We don't know if it was the Gerber stage 1 lamb or the change from a flat ostomy dressing to a convex one, or just something bound to occur, but something has changed with Peter and things are not really flowing through now. He started backing up and out his gastrostomy site more and more, and then vomiting, all around the time we finished up our three day trial of one tiny jar of baby lamb. We eventually had to put the old MIC gastrostomy tube in with a foley attached and just leave his gastrostomy to drainage full time. We still can't keep the tube closed off even for a few hours without gastric contents and bile leaking out around the tube. With all of this, the duodenostomy now puts out nothing at all.

His labs do not suggest infection and temp is fine and generally he acts fine. His electrolytes got slightly out of kilter with the extra drainage from the stomach and he is now on IV normal saline for 12 hours at night to balance that. The electrolyte imbalance may be why he was slightly off in bahavior the last few days.

It seems that a little of his body fluid passes through from the stomach and works its way to the ileo, but we are not giving him any Elecare or kefir now and definitely no baby foods. He is getting water for drink when he wants anything, but it mostly all comes back out the open gastrostomy tube.
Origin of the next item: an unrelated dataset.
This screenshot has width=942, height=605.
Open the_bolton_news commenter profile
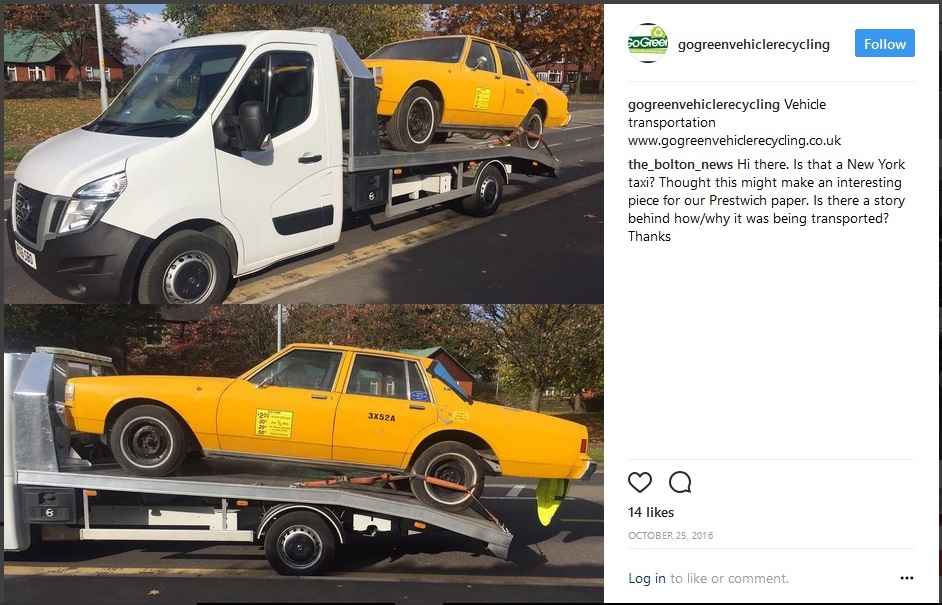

Right now we are just waiting to see what comes of this episode. It has been going on now a little over a week!

Stopping feeds and having to reattach another drainage tube is of course disheartening. However, we are extremely grateful that Peter is still home and that he is not in distress. Admittedly too, it is nice not having the problematic duodenostomy to deal with, and the G tube leaks very little around the dressing at the moment. How's that for a silver lining?? Hopefully the next post will be about the resuming of feeds... soon.

Still working on getting the Boston Commons photo up.